La plaine côtoie le Jourdain avant de se jeter dans le lac de Mérom. C’est une belle plaine sur laquelle les céréales abondent et les arbres fruitiers fleurissent chaque jour davantage. Les collines, au-delà desquelles se trouve Cédès, sont maintenant derrière les pèlerins qui, transis de froid, marchent rapidement aux premières lumières du jour, en jetant un coup d’œil impatient sur le soleil qui se lève et en le cherchant dès que ses rayons touchent les prés et caressent les frondaisons. Ils doivent avoir dormi à la belle étoile, ou au mieux dans une meule de foin, car leurs vêtements sont froissés et gardent des fétus de paille et des feuilles sèches qu’ils enlèvent à mesure qu’ils les découvrent à la lumière plus forte.
Le fleuve s’annonce par son bouillonnement, qui paraît puissant dans le silence matinal de la campagne, et par une rangée serrée d’arbres aux feuilles nouvelles qui tremblent sous la légère brise du matin. Mais on ne le découvre pas encore, enseveli comme il l’est dans la plaine plate. Quand on voit ses eaux bleues, grossies de nombreux petits torrents qui descendent des collines à l’ouest, scintiller dans la verdure nouvelle des rives, on est presque sur son bord.
« Suivons-nous la rive jusqu’au pont, ou bien passons-nous le fleuve ici ? demandent-ils à Jésus qui était seul, pensif, et qui s’est arrêté pour les attendre.
– Voyez s’il y a une barque pour passer. Il vaut mieux aller par ici…
– Oui. Au pont qui est justement sur la route pour Césarée Panéade, nous pourrions rencontrer de nouveau quelque individu envoyé sur nos traces, décoche Barthélemy en regardant Judas d’un air renfrogné.

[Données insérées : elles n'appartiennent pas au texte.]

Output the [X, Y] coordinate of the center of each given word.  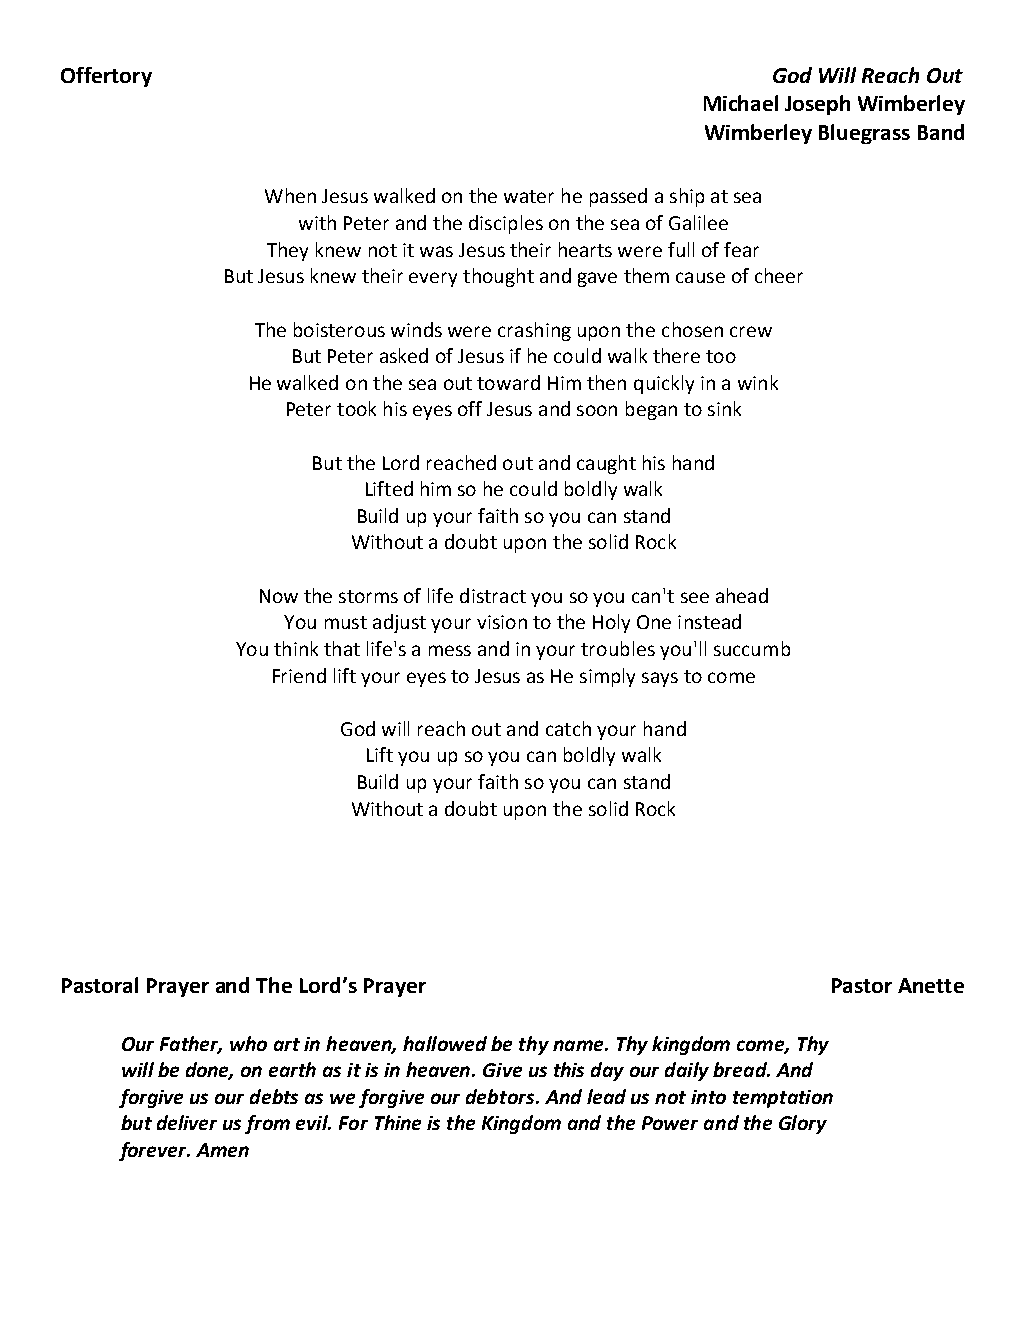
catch [568, 728]
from [267, 1124]
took [356, 408]
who [248, 1043]
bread [741, 1069]
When [290, 195]
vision [502, 622]
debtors [501, 1096]
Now [279, 596]
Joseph [817, 105]
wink [758, 382]
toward [508, 382]
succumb [752, 648]
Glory [803, 1124]
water [529, 196]
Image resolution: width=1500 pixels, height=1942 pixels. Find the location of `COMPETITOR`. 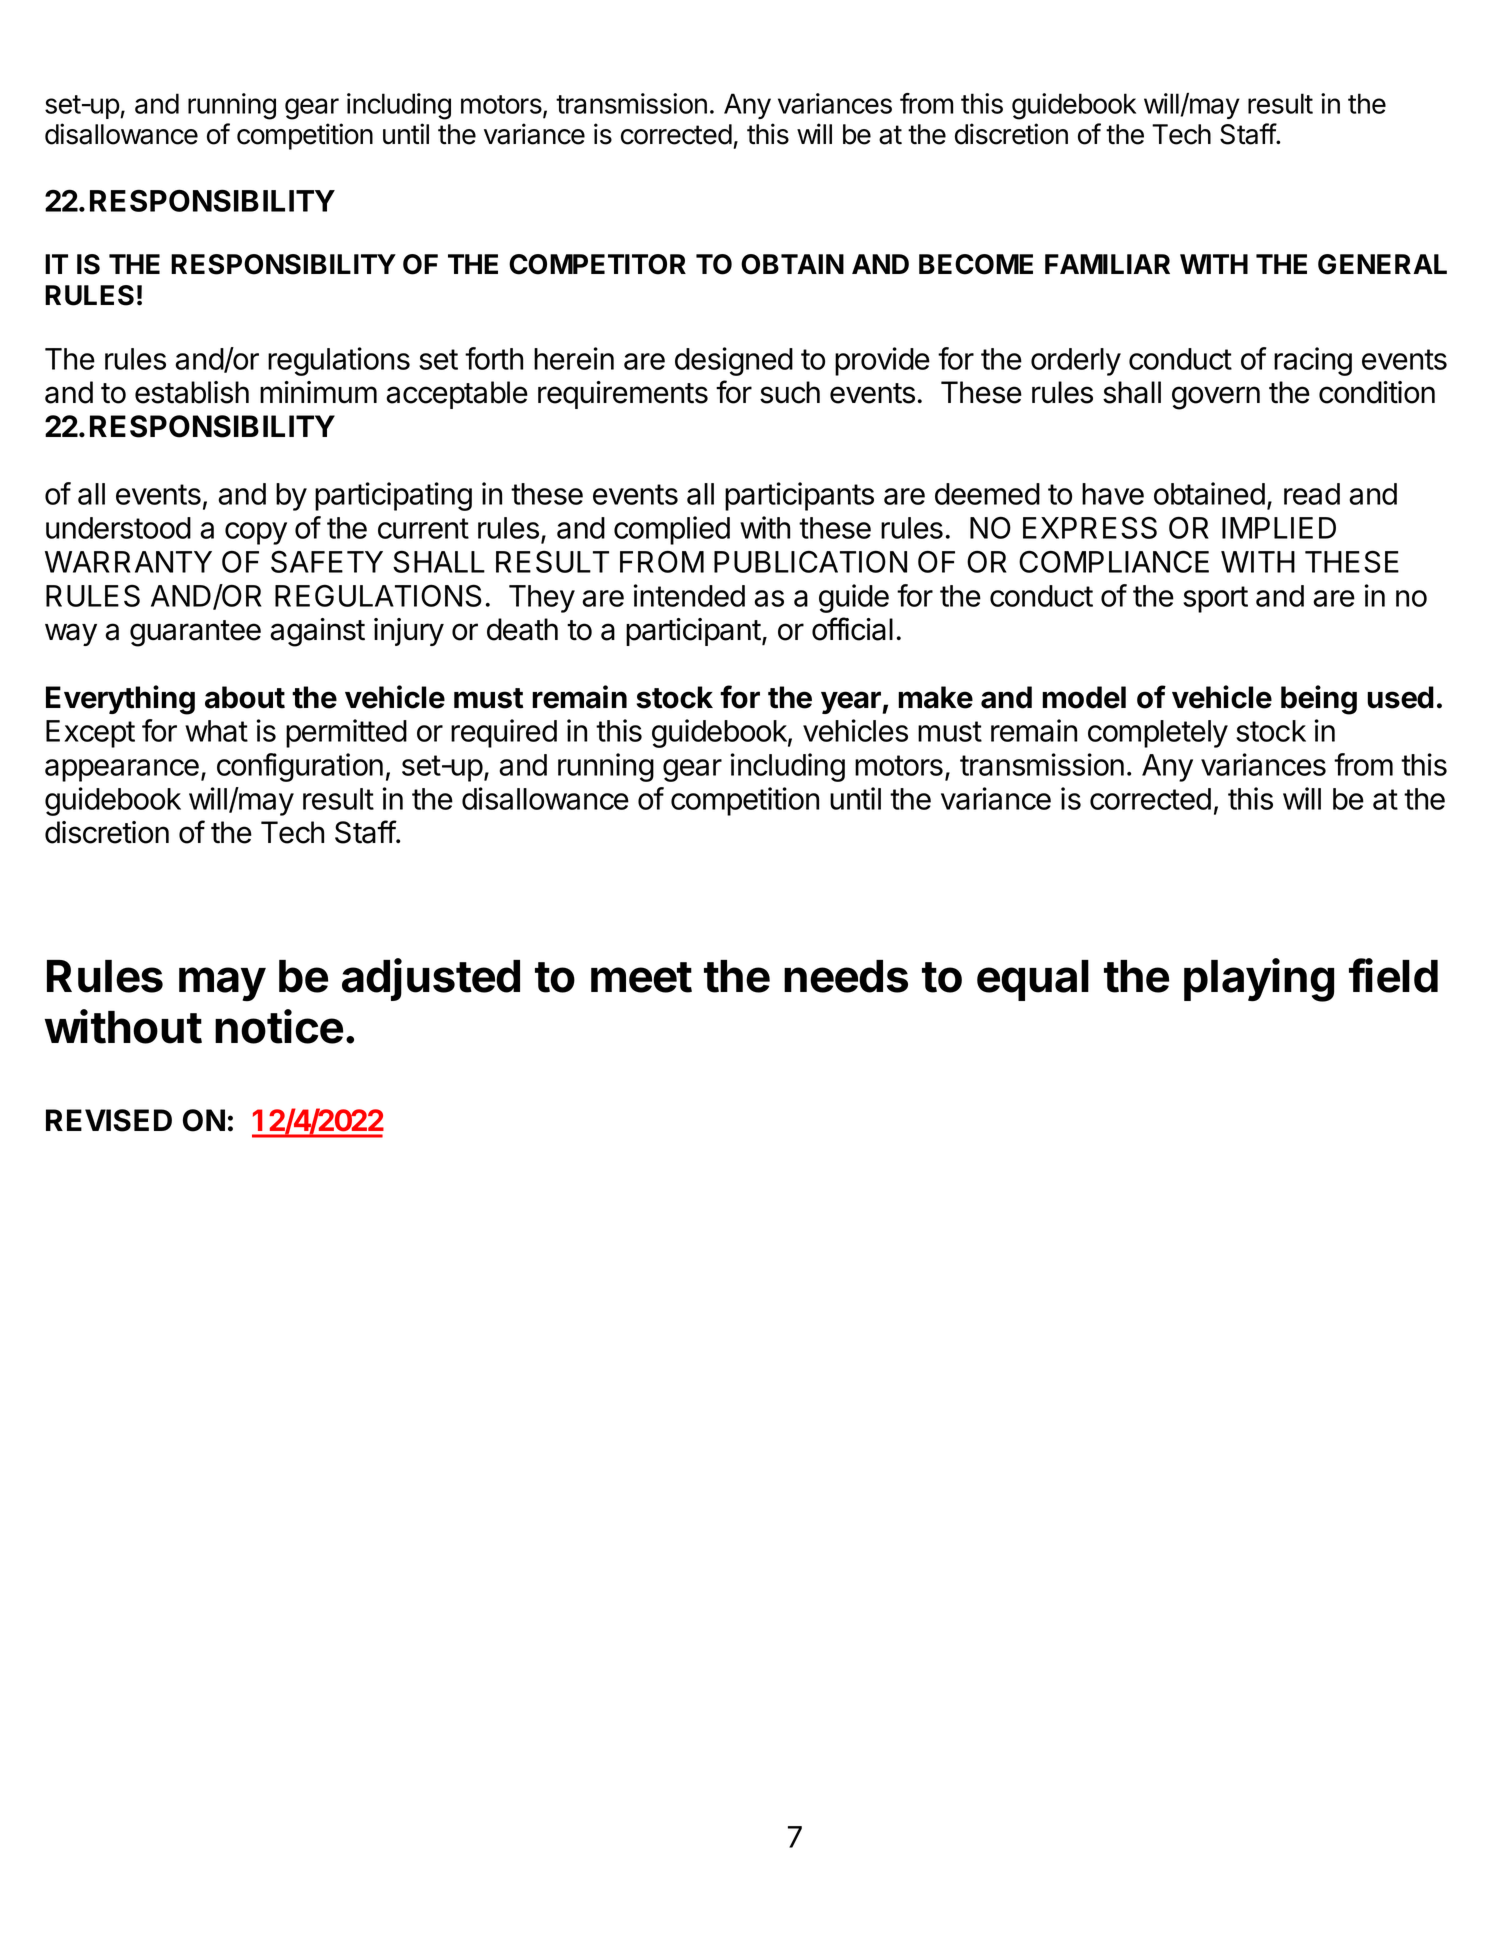

COMPETITOR is located at coordinates (597, 264).
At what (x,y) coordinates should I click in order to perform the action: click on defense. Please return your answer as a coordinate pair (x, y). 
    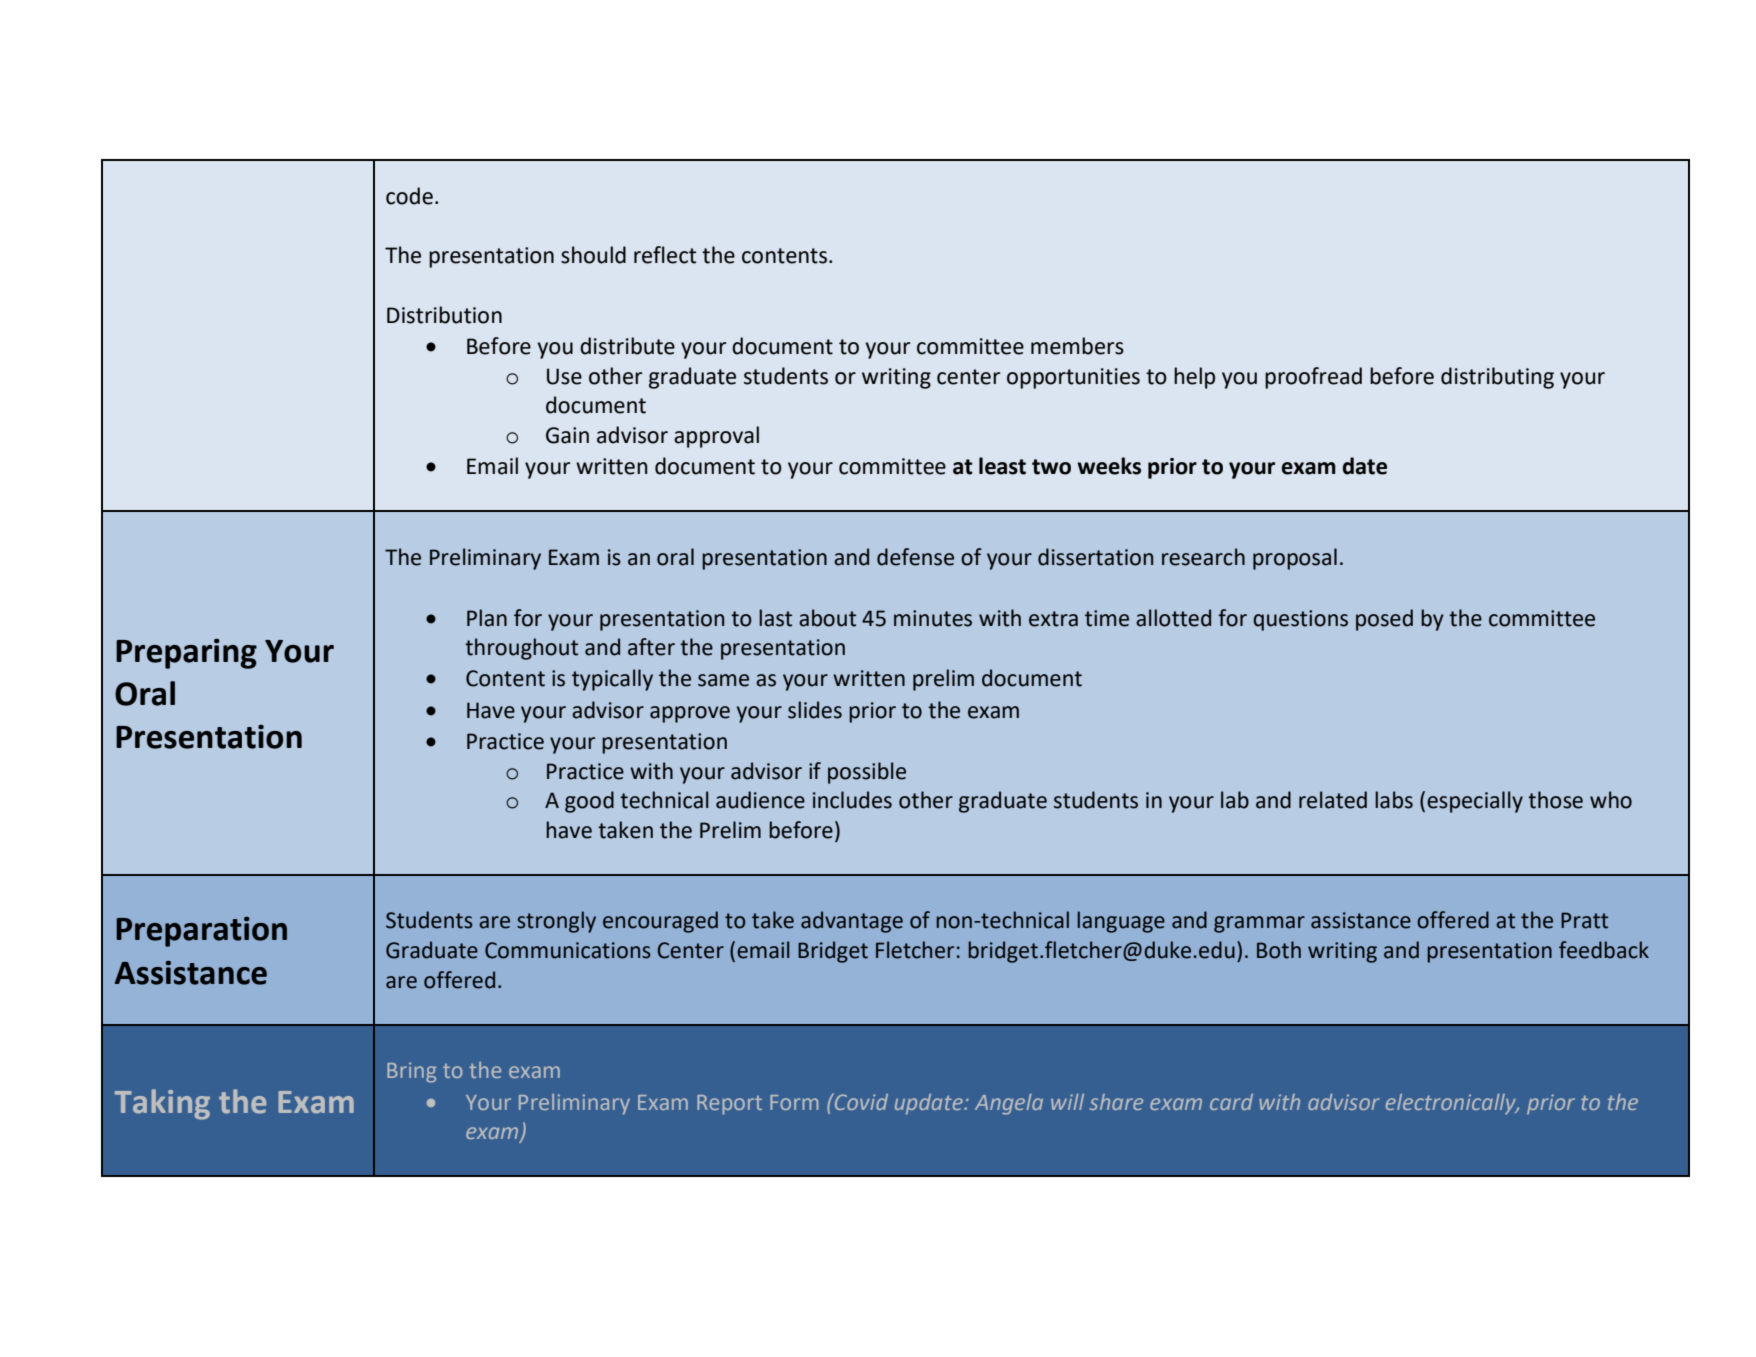
    Looking at the image, I should click on (915, 557).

– Non, ne me regarde pas de travers. Moi, je ne savais pas que l’on devait venir ici, et je n’ai rien dit. Il était facile de deviner que, de Séphet, Jésus irait sur les tombes des rabbis et à Cédès. Mais je n’aurais jamais pensé qu’il voudrait pousser jusqu’à la capitale de Philippe. Eux l’ignorent donc, et nous ne les trouverons pas par ma faute, ni par leur volonté. A moins qu’ils n’aient Belzébuth pour les conduire, répond Judas, avec calme et humilité.
– Tant mieux, parce qu’avec certaines gens… Il faut avoir l’œil et surveiller ses paroles, ne laisser aucune trace de nos projets, il faut faire attention à tout. Autrement notre évangélisation se changera en une fuite perpétuelle » réplique Barthélemy.
Jean et André reviennent :
« Nous avons trouvé deux barques. On traverse pour une drachme par barque. Descendons sur le bord. »
Ils passent, en deux fois, sur l’autre rive dans les deux petites barques. Une vaste plaine[1] les accueille là aussi, une plaine fertile mais peu peuplée. Seuls les paysans qui la cultivent y ont leur maison.